Excerpt:
-------------------------

2 Nov 2022 4:00 AM GMT
The Madhya Pradesh High Court, Indore Bench recently held that it cannot issue a writ of habeas corpus against an individual residing outside the territory of India. The bench comprising Justices Vivek Rusia and A.N. Kesharwani noted that the petition was liable to be dismissed since the Petitioner was praying for something that was outside the scope of its power under Article 226 of...
The Madhya Pradesh High Court, Indore Bench recently held that it cannot issue a writ of habeas corpus against an individual residing outside the territory of India.
The bench comprising Justices Vivek Rusia and A.N. Kesharwani noted that the petition was liable to be dismissed since the Petitioner was praying for something that was outside the scope of its power under Article 226 of the Constitution of India-
It is clear from the aforesaid, the High Court shall have the power throughout the territories in relation to which it exercises jurisdiction to issue to any person or authority including any government within whose territories directions, order or writs for the enforcement of any of the rights conferred by Part III and for any other purpose. Therefore, the high Court can issue a writ under Article 226 of the Constitution of India to any person within its territory, thus, this writ petition is not maintainable and liable to be dismissed on this ground alone.

-------------------------

Provided material:
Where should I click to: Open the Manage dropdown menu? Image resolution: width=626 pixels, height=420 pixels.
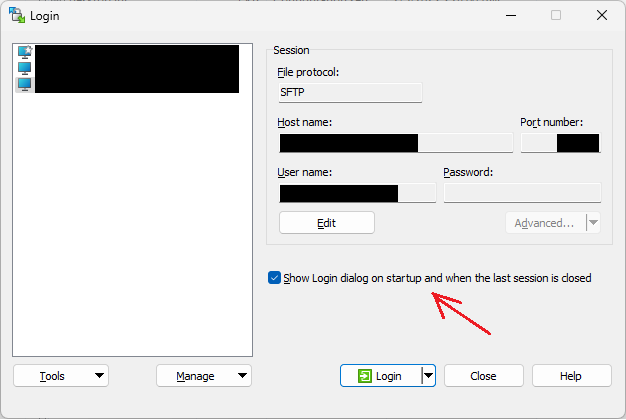point(204,376)
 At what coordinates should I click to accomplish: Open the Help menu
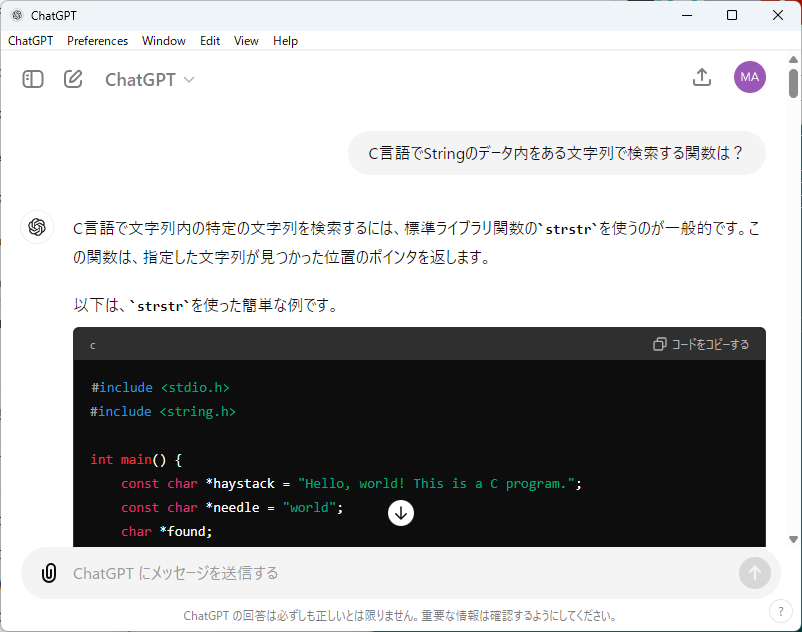[285, 41]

-------------------------

Request 1:
Answer each question from the habeas corpus report:
(a) Which bench of the Madhya Pradesh High Court issued the ruling?
(b) Under which article of the Constitution of India did the bench find the petition's prayer to be beyond its power?
(c) Which part of the Constitution confers the rights the quoted passage refers to?
Request 2: The habeas corpus report quotes a passage about the High Court's power. List every form of relief that this passage says the High Court may issue.
Request 3: Write the next few sentences of the habeas corpus report, following its final quoted passage.

Response 1:
(a) The Indore Bench
(b) Article 226
(c) Part III

Response 2:
- Directions
- Order
- Writs

Response 3:
Facts of the case were that the Petitioner was earlier residing in the Netherlands with her husband and daughter. Due to matrimonial discord, she could no longer live with her husband. She filed a complaint against him before the authorities in Netherlands pursuant to which the husband was directed to stay away from the Petitioner and the child.
Having no source of income, the Petitioner thought of moving back to India with the daughter. However, owing to the laws in Netherlands, she couldn't take the daughter with her without seeking the permission of her husband. Left with no other option, she came back to India leaving her daughter behind. In order to get the custody of her child, the Petitioner moved the Court by filing a writ in the nature of habeas corpus.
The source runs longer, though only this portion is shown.